Minggu, 18 Desember 2011

ALIH KODE DAN CAMPUR KODE

A. Pengertian Alih kode dan Campur Kode
Masyarakat yang multi bahasa muncul karena masyarakat tutur tersebut mempunyai atau menguasai lebih dari satu variasi bahasa yang berbeda-beda sehingga mereka dapat menggunakan pilihan bahasa tersebut dalam kegiatan berkomunikasi. Dalam kajian sosiolinguistik, pilihan-pilihan bahasa tersebut kemudian dibahas karena hal ini merupakan aspek terpenting yang dikaji dalam suatu ilmu kebahasaan. Lebih lanjut Sumarsono (2004:201) mengatakan ada tiga jenis pilihan bahasa yang dikenal dalam kajian sosiolinguistik, yaitu alih kode (code switching), campur kode (mixing code) dan variasi dalam bahasa yang sama (variation within the same language).
Dari ketiga jenis pilihan bahasa tersebut, dalam penelitian terbatas hanya membahas dua jenis pilihan bahasa, yaitu alih kode (code switching) dan campur kode (mixing code).
1) Pengertian Alih Kode
Dapat diketahui, di banyak negara dari daerah pedesaan hingga perkotaan terdapat orang-orang yang menggunakan bahasa-bahasa yang berlainan yang artinya memakai lebih dari satu bahasa untuk berkomunikasi. Nababan (1991:27) mengatakan suatu daerah atau masyarakat dimana terdapat dua bahasa disebut daerah atau masyarakat yang berdwibahasa atau bilingual. Kemudian Mackey dalam Chaer (2004:84) mengatakan penggunaan dua bahasa oleh seorang masyarakat tutur dalam pergaulannya dengan orang lain secara bergantian disebut bilingualisme. Dalam keadaan seperti inilah masyarakat tutur menjadi masyarakat yang bilingual.
Dengan keadaan kedwibahasaan (bilingulisme) ini, akan sering dijumpai suatu gejala yang dapat dipandang sebagai suatu kekacauan bahasa atau interfensi bahasa. Fenomena ini berbentuk penggunaan unsur-unsur dari suatu bahasa tertentu dalam satu kalimat atau wacana bahasa lain Gejala tersebut disebut dengan Alih kode dan Campur kode (Ohoiwutun, 2007:69). Sebelumnya perlu dijelaskan terlebih dahulu, kode adalah istilah netral yang dapat mengacu kepada bahasa, dialek, sosiolek, atau ragam bahasa (Sumarsono, 2004:201).
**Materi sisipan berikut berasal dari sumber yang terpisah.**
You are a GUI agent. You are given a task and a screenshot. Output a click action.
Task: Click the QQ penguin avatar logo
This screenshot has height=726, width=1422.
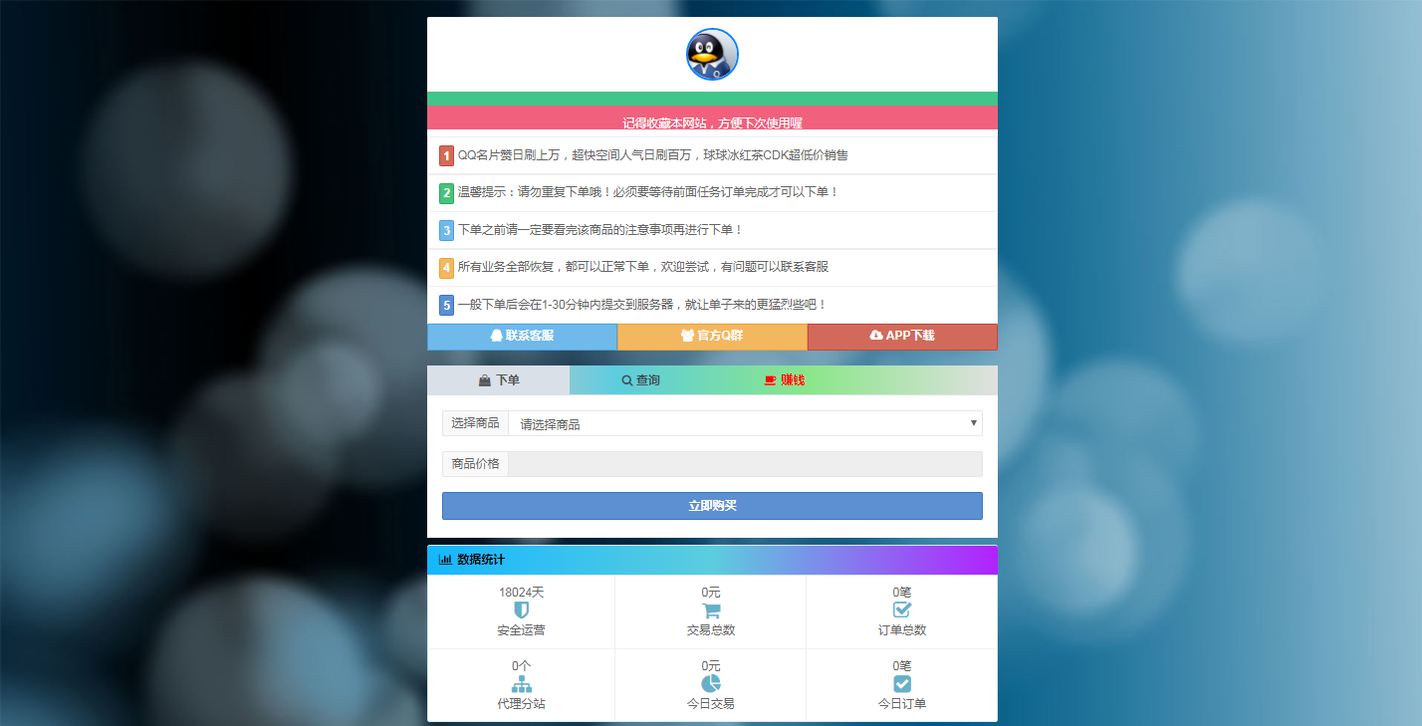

Selanjutnya Ohoiwutun (2007:71) mengatakan alih kode (code switching), yakni peralihan pemakaian dari suatu bahasa atau dialek ke bahasa atau dialek lainnya. Alih bahasa ini sepenuhnya terjadi karena perubahan-perubahan sosiokultural dalam situasi berbahasa. Perubahan-perubahan yang dimaksud meliputi faktor-faktor seperti hubungan antara pembicara dan pendengar, variasi bahasa, tujuan berbicara, topik yang dibahas, waktu dan tempat berbincang. Lebih lanjut Apple dalam Chaer (2004:107) mengatakan, alih kode yaitu gejala peralihan pemakaian bahasa karena berubahnya situasi. Ditambahkan oleh Hymes bahwa alih kode bukan hanya terbagi antar bahasa, tetapi dapat juga terjadi antar ragam-ragam atau gaya-gaya yang terdapat dalam satu bahasa. Sebagai contoh peristiwa peralihan yang terjadi dalam suatu kelas yang sedang mempelajari bahasa asing (sebagai contoh bahasa Jepang). Di dalam kelas tersebut secara otomatis menggunakan dua bahasa yaitu, bahasa Indonesia dan bahasa Jepang.. Kemudian terjadi percakapan dalam suatu bahasa nasional (contoh bahasa Indonesia) lalu tiba-tiba beralih ke bahasa daerah (contoh bahasa Batak), maka kedua jenis peralihan ini juga disebut alih kode.
2) Pengertian Campur Kode
Kemudian gejala lain yaitu campur kode. Gejala alih kode biasanya diikuti dengan gejala campur kode Thelander dalam Chaer (2004:115) mengatakan apabila didalam suatu peristiwa tutur terdapat klausa-klausa atau frase-frase yang digunakan terdiri dari klausa dan frase campuran (hybrid clauses, hybrid phrases), dan masing-masing klausa dan frase tidak lagi mendukung fungsi sendiri-sendiri, maka peristiwa yang terjadi ini adalah campur kode. Kemudian Nababan (1991:32) mengatakan campur kode yaitu suatu keadaan berbahasa lain ialah bilamana orang mencampur dua (artau lebih) bahasa atau ragam bahasa dalam suatu tindak bahasa tanpa ada sesuatu dalam situasi berbahasa yang menuntut percampuran bahasa itu. Maksudnya adalah keadaan yang tidak memaksa atau menuntut seseorang untuk mencampur suatu bahasa ke dalam bahasa lain saat peristiwa tutur sedang berlangsung. Jadi penutur dapat dikatakan secara tidak sadar melakukan percampuran serpihan-serpihan bahasa ke dalam bahasa asli. Campur kode serupa dengan interfensi dari bahasa satu ke bahasa lain.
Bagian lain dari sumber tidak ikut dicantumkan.